А самая известная школа-студия принадлежала Ольге Преображенской и просуществовала в Париже почти сорок лет, с 1923 по 1960 год. До эмиграции Преображенская преподавала в Петроградском хореографическом училище, в Школе русского балета. Ее студия была культовое место на бульваре Капуцинок, где растили звезд в духе старой русской балетной школы, то есть без жалости и пощады.

«Несмотря на крик, которым она сопровождала свои уроки, было ясно, что Ольга и ученики уважали друг друга. Вот почему последние, часто обалдевшие от ее гнева, никогда на нее не обижались. В ней не было и тени вульгарности, ирония ее никогда не была оскорбительной. Я подозреваю, что кричала она с целью добиться от учеников максимального напряжения. В балете необходимо владеть нервами и уметь не терять головы», — писала балерина Нина Тихонова.

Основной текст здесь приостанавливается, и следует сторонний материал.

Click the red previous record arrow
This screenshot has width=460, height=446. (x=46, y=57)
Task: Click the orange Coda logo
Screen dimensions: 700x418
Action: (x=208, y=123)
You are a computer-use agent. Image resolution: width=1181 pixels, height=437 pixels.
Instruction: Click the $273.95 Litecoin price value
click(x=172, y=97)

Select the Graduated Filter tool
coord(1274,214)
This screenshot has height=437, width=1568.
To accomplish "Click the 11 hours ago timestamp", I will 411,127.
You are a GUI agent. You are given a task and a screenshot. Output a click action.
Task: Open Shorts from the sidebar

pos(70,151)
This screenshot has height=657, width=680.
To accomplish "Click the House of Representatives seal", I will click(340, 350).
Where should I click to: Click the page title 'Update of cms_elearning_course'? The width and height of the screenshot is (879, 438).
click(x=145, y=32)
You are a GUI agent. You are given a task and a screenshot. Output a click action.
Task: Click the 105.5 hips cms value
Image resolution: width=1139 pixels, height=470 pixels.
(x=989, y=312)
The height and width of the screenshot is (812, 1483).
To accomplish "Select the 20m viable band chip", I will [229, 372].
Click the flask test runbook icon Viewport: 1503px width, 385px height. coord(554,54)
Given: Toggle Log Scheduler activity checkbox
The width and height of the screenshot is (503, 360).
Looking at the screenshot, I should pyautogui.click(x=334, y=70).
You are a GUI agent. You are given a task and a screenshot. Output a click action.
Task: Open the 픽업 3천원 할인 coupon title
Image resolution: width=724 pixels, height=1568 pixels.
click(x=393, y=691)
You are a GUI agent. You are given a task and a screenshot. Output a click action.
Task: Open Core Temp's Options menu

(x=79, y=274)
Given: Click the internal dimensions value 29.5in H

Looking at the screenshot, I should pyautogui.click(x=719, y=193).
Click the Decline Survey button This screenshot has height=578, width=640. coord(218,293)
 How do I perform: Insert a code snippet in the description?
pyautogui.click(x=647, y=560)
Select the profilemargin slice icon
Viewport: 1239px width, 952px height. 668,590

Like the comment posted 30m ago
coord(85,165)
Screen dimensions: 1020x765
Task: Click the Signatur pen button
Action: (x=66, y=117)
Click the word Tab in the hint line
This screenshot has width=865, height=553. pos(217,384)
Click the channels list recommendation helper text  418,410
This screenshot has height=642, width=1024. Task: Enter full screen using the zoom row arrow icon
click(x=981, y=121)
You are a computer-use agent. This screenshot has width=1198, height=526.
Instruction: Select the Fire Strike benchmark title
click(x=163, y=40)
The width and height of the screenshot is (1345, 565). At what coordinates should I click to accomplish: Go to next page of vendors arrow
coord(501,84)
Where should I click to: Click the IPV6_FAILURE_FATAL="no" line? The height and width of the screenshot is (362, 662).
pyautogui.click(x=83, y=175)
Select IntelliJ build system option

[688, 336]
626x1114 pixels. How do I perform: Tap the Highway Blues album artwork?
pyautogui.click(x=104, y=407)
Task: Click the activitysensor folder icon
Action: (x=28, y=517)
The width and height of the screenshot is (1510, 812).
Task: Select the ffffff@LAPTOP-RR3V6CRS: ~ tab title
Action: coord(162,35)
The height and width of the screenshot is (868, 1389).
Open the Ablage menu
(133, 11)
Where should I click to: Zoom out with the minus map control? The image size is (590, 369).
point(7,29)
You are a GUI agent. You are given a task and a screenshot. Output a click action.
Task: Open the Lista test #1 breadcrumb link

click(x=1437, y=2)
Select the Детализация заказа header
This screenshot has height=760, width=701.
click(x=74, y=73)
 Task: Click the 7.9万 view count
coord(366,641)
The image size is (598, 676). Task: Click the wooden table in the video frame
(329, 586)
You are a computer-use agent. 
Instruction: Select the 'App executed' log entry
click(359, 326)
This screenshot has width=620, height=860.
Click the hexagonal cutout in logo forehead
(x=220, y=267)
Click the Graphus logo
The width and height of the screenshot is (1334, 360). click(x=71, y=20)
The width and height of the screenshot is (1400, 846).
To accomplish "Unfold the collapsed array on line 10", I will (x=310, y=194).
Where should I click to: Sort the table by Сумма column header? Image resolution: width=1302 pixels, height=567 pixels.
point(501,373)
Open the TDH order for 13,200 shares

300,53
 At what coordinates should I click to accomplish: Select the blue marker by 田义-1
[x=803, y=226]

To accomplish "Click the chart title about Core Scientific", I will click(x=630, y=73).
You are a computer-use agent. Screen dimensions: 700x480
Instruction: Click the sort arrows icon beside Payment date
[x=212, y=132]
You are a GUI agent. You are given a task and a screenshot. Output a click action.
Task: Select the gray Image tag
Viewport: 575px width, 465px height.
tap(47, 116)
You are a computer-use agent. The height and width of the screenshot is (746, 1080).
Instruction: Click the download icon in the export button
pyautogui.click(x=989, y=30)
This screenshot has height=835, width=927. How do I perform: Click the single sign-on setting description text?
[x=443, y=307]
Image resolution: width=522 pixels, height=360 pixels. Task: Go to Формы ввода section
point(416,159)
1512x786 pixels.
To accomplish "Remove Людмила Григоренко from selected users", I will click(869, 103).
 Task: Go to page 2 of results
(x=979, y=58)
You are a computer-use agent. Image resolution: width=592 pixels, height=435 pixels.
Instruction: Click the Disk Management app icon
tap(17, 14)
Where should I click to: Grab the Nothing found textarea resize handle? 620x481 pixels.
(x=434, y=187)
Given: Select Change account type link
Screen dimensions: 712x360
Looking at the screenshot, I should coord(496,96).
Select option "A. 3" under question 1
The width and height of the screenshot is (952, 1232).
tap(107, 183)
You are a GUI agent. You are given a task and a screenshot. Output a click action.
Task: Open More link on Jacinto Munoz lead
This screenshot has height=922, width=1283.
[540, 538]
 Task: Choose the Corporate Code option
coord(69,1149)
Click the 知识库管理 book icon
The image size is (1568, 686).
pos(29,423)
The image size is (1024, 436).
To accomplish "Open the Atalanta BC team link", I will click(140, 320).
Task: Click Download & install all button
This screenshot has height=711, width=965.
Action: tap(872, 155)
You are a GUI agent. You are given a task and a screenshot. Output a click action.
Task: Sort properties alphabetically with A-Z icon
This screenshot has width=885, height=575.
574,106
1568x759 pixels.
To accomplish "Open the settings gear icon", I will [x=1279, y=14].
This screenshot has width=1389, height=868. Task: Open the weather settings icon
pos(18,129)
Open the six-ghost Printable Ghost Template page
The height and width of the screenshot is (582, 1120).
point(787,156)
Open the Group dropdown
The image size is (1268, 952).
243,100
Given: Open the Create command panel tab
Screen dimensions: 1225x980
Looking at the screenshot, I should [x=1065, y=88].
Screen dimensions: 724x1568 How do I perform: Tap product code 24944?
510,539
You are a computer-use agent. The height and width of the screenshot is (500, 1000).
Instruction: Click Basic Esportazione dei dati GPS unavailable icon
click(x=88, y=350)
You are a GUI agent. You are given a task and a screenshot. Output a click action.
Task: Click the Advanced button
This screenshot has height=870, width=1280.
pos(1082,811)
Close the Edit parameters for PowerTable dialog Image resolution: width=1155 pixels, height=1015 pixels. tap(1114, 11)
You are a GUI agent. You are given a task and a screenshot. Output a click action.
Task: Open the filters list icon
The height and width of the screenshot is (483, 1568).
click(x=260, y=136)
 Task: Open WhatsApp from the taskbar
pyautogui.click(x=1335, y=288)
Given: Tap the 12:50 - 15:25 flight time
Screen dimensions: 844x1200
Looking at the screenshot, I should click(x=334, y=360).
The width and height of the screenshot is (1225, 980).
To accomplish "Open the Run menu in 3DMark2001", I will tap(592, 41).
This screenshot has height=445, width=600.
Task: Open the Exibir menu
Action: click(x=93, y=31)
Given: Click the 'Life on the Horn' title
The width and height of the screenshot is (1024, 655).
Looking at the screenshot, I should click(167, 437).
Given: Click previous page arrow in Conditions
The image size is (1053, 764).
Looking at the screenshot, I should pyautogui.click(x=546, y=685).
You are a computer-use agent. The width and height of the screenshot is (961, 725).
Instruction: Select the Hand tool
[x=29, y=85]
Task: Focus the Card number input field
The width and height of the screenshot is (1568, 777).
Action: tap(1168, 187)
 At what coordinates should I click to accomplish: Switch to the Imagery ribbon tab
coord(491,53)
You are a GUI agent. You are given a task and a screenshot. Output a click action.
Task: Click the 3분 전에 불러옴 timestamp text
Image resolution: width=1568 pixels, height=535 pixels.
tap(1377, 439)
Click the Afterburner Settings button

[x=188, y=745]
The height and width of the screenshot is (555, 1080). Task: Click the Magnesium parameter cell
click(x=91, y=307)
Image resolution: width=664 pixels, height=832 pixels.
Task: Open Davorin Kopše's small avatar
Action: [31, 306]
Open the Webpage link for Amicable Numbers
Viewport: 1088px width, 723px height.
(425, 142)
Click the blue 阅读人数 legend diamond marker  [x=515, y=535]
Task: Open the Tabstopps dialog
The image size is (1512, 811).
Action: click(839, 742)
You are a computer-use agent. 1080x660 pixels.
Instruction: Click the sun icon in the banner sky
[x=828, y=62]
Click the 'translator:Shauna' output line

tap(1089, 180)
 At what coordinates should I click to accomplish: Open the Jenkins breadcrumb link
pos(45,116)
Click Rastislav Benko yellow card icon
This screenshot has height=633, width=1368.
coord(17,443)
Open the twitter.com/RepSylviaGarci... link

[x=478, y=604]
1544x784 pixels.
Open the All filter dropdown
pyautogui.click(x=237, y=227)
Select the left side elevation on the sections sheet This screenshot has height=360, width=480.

Точное количество учеников Преображенской назвать сложно, но речь идет о сотнях имен, среди которых Ирина Баронова, Агриппина Яковлевна Ваганова, Нина Вершинина, Ольга Вершинина, Нина Вырубова, Серж Головин и другие. Помимо Франции, Преображенская преподавала в Берлине, Милане, Лондоне, Буэнос-Айресе. Последние годы жизни Преображенская провела в больнице для престарелых, где скончалась в нищете. Ее имя померкло на фоне великих балерин начала ХХ века, но ее дело еще много десятилетий жило в работах ее учеников (как, вероятно, и психологически травмы, нанесенные во время занятий, но это уже другая история).